S’inspirer des meilleurs
Pour ce faire, Mihoyo va s’inspirer - certaines sources parlent de “copie” - des systèmes de Puzzle & Dragons, sorte de rencontre improbable entre Candy Crush et un dungeon crawler qui fait un carton à l’époque (et qui deviendra d’ailleurs le tout premier jeu mobile à générer plus d’un milliard de dollars). Cai, Liu et Luo vont en retenir plusieurs choses : le modèle free-to-play avec des achats intégrés, les mises à jour régulières et, surtout, le sacro-saint gacha. Ainsi, si Puzzle & Dragons vous fait gagner à la loterie de nouveaux monstres pour vos combats, dans Guns Girl Z (le nouveau titre de Mihoyo qui s’apparente à une version 1.5 de Zombiegal Kawaii), vous pouvez remporter des apparences inédites pour vos héroïnes. Et ça prend ! Avec seulement sept employés, la société crée son premier succès. Selon Naavik, grâce à Guns Girl Z, Mihoyo gagne en 2013 1,4 million de dollars par mois.
“Payer pour l’amour”
Dans une interview rapportée par le South Morning China Post, Liu Wei - l’un des co-fondateurs de Mihoyo - résume cette stratégie de monétisation en une formule : “payer pour l’amour”, c’est-à-dire “miser sur l'affection des joueurs pour les personnages féminins plutôt que sur leur désir d'acquérir un avantage concurrentiel en achetant des armes puissantes dans le jeu”, écrit le média. En 2014, Cai Haoyu avait reconnu que, dans la mesure où Guns Girl Z est un “titre otaku”, les “filles y sont un élément important”. Il aurait aussi déclaré qu’il jouait au MMORPG Blade & Soul “uniquement” pour un mod qui permet de déshabiller les avatars féminins et accentuer le mouvement de leur poitrine.

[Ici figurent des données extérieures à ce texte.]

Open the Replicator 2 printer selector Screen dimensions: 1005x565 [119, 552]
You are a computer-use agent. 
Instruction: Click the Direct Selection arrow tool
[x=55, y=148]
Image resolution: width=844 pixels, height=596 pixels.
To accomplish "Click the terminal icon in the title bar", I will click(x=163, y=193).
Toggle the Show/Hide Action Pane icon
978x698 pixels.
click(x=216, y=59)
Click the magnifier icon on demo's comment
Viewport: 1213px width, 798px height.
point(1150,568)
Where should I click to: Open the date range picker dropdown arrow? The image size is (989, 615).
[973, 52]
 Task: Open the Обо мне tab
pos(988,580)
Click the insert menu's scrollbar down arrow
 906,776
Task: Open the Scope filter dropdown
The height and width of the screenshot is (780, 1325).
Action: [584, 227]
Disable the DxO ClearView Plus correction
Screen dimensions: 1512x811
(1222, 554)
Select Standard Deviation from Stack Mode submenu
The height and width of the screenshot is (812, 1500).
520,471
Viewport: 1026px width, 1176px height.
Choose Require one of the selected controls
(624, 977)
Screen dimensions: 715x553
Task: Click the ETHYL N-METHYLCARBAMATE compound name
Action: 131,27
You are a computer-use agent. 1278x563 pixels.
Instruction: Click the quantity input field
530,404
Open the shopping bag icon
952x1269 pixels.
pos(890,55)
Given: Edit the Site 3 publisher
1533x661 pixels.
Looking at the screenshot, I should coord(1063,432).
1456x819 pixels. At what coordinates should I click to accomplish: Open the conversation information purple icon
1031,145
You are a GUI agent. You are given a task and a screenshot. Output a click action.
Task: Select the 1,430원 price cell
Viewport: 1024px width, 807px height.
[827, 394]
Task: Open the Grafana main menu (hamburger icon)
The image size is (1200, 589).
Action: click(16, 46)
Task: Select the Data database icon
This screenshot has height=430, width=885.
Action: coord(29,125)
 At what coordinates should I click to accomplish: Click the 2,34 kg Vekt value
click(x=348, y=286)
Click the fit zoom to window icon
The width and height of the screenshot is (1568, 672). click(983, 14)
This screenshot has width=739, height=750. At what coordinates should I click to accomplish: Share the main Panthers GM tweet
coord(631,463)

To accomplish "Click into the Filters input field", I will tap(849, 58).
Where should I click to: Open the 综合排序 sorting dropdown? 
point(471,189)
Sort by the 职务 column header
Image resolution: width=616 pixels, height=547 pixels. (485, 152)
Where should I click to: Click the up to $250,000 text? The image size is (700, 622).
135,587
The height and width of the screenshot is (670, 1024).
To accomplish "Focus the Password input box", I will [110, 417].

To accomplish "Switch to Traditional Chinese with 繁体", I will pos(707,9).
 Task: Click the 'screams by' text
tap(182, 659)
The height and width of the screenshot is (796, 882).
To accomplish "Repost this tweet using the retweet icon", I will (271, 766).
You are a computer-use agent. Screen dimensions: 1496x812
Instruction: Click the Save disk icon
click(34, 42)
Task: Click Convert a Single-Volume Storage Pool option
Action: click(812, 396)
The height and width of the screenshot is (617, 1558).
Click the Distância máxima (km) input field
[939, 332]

Ce Guns Girl Z - Honkai Gakuen 2 au Japon - posera également les bases de l’univers Honkai et est évocateur des ambitions narratives de l’entreprise, dès 2013-2014. Une narration qui part de dialogues / cut-scenes sommaires pour arriver, des années plus tard, à des courts-métrages d’animation quand un nouveau personnage jouable est annoncé ! Après tout, ce n’est pas pour rien que la firme s’est renommée “Hoyoverse” (“verse” de metaverse) en 2022, à l’international. La même année, elle annonçait d'ailleurs une série d'animation Genshin Impact en collaboration avec le studio Ufotable (Demon's Slayer). Liu Wei voit Hoyoverse comme une sorte de Disney.
Quoi qu’il en soit, Guns Girl Z marche fort, très fort. Grâce à ce succès, Cai, Liu et Luo dégainent un gros chèque (100 millions de yuan selon Medium soit 12 millions d’euros) pour leur prochain projet : Honkai Impact 3rd, un action-RPG en 3D qui sortira dans un premier temps sur mobile, en 2016 en Chine, avant d’arriver trois ans plus tard sur PC... On y distingue les bases de Genshin Impact, avec un système de combat super dynamique et une technique très soignée, surtout pour un jeu qui tient dans la poche. Bien sûr, la formule free-to-play gacha est de la partie avec une loterie qui ne se limite plus seulement à l’apparence des avatars féminins - toujours bien présents -, mais dorénavant aux armes et aux "Stigmata", des bonus de puissance... Il est aussi possible de remporter une héroïne jouable plus ou moins rare et c’est ce qui fera le sel, ou en tout cas l’un des ingrédients, de Genshin.